■ **PROBLEM DETAILS**: Begin at the line that holds "Given: Click the Remix icon in the header" and retype every line through the end of the material, both included. Leave out the pictures.

_ _ _ _ _

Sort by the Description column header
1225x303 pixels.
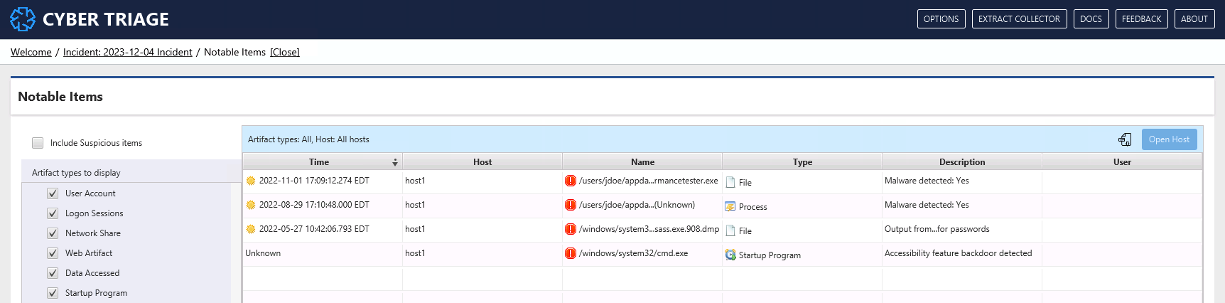point(961,162)
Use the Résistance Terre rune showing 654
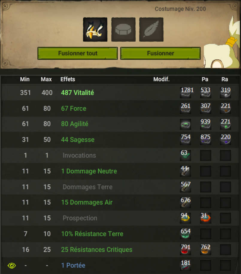Screen dimensions: 241x274 coord(186,234)
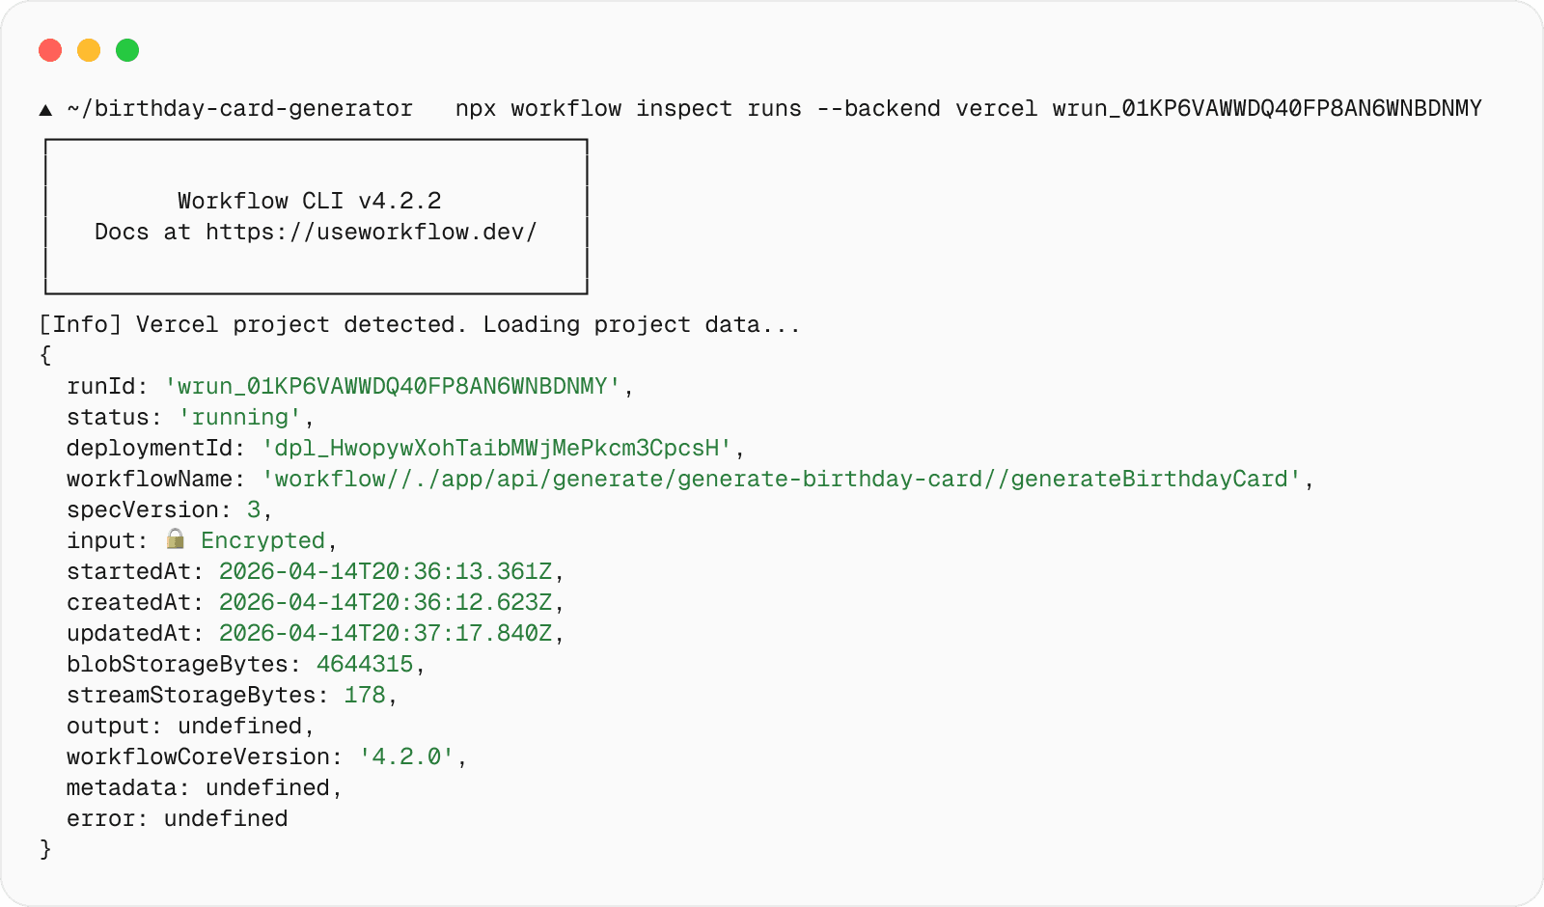The width and height of the screenshot is (1544, 907).
Task: Select the deploymentId value string
Action: (x=496, y=448)

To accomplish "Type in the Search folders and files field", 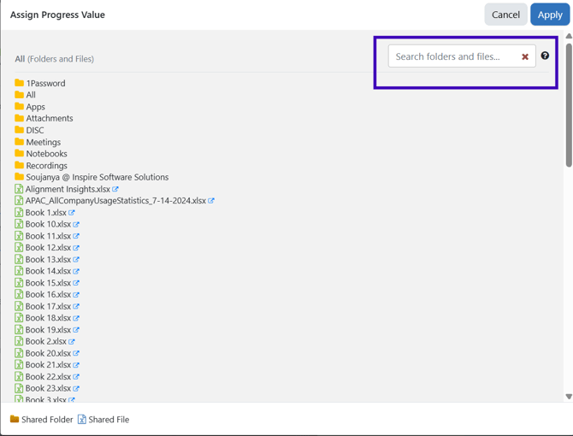I will pyautogui.click(x=452, y=56).
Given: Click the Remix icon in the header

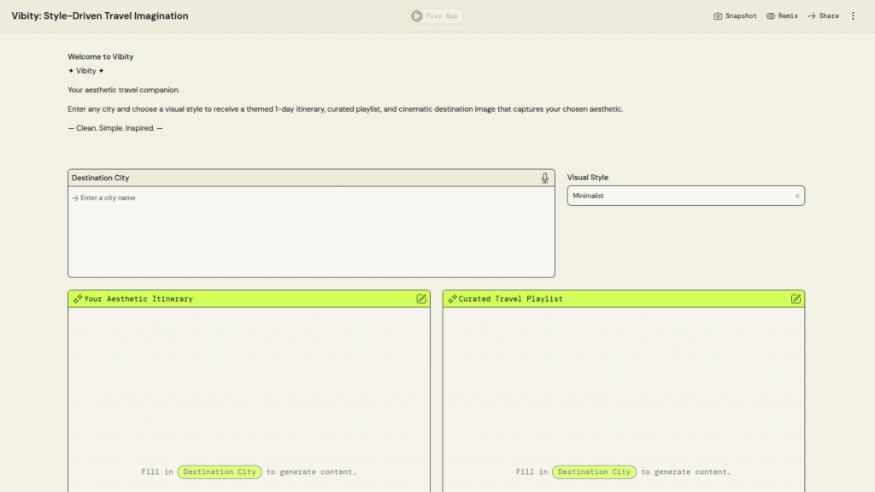Looking at the screenshot, I should (x=771, y=16).
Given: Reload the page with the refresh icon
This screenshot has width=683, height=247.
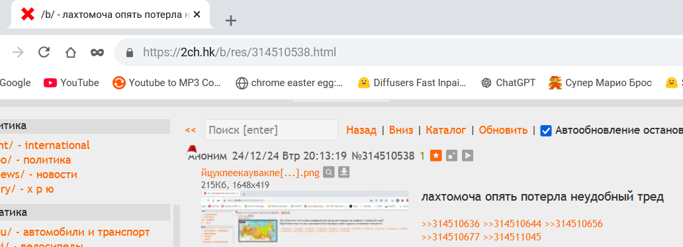Looking at the screenshot, I should click(x=44, y=52).
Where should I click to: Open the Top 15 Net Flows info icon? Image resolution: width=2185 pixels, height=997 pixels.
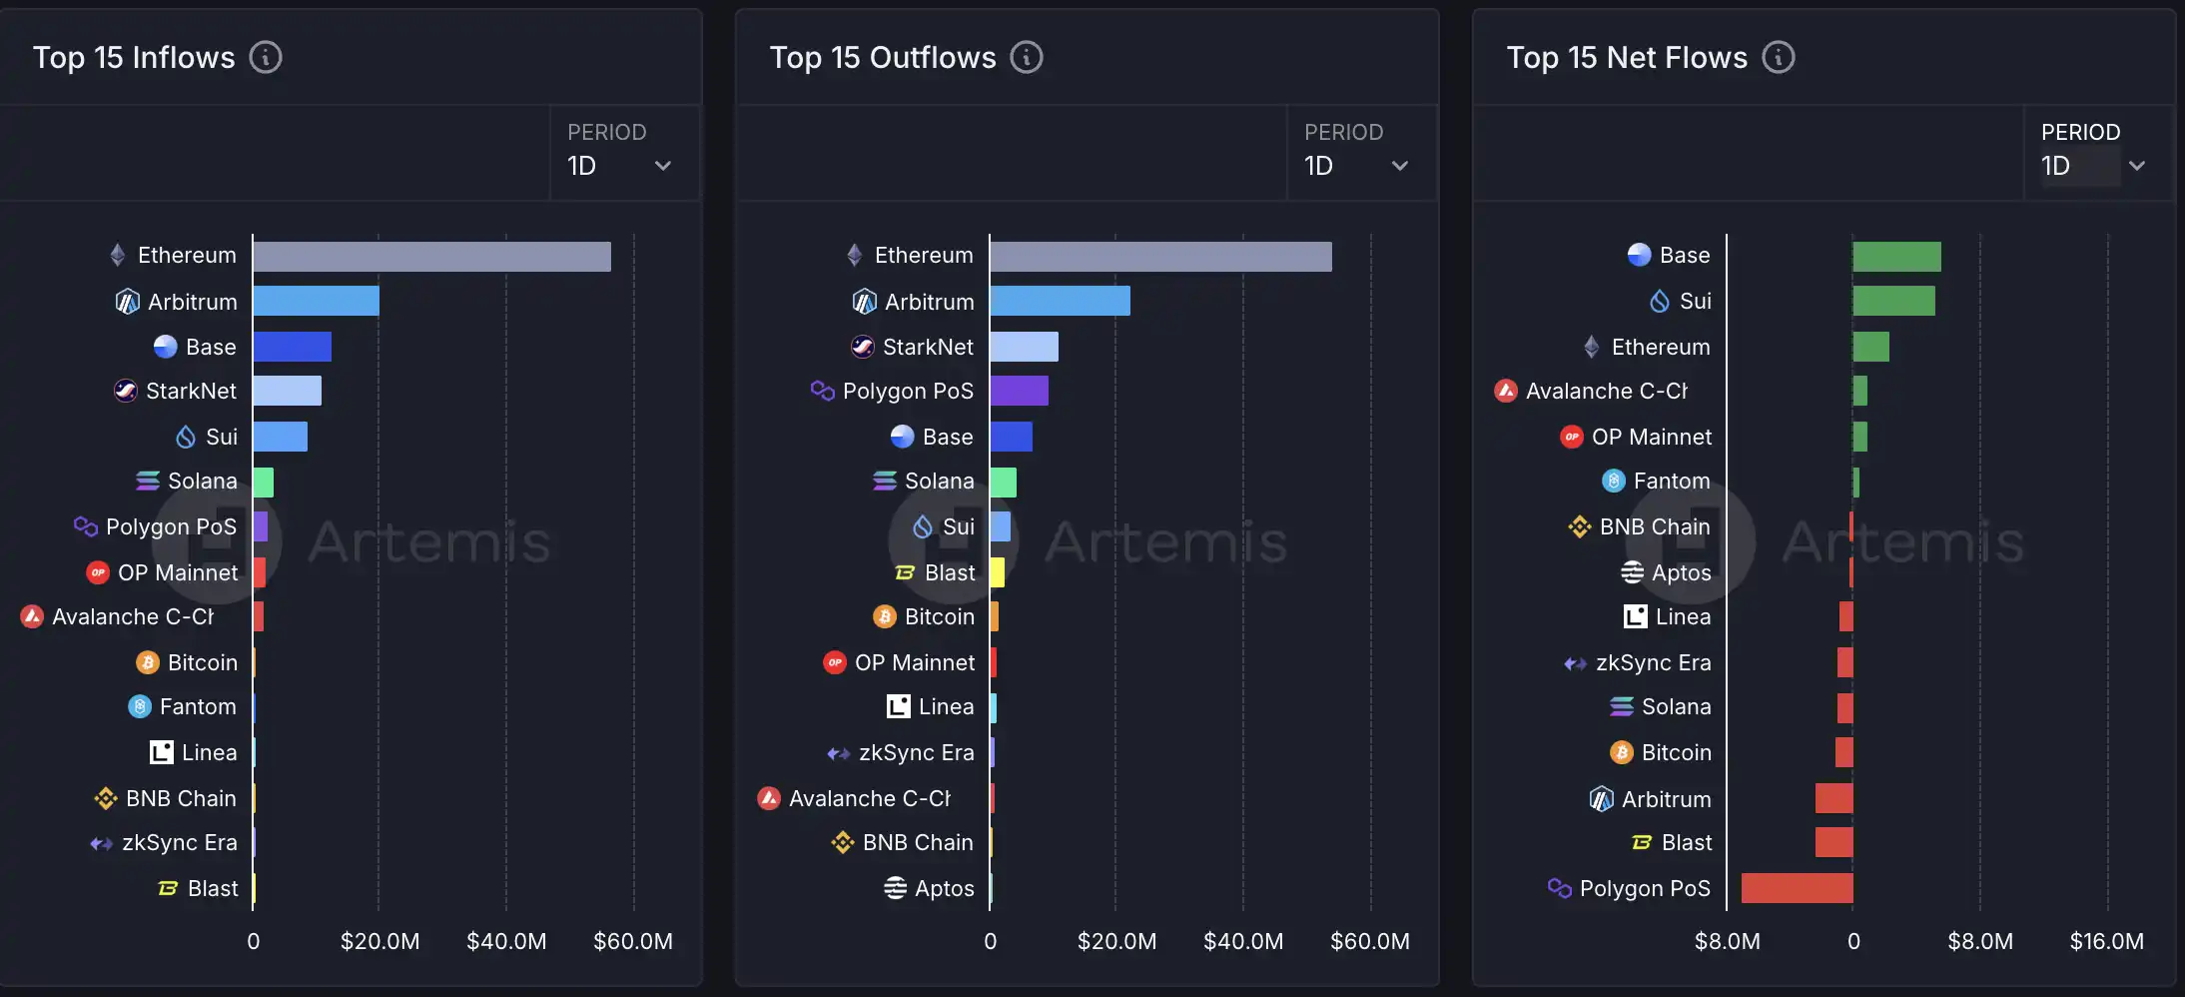point(1778,57)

_ _ _ _ _

■ **COMPLETED EXERCISE**:
Given: Click the Remix icon in the header

Looking at the screenshot, I should (x=771, y=16).
Given: Reload the page with the refresh icon
This screenshot has width=683, height=247.
Looking at the screenshot, I should click(x=44, y=52).
Where should I click to: Open the Top 15 Net Flows info icon? Image resolution: width=2185 pixels, height=997 pixels.
point(1778,57)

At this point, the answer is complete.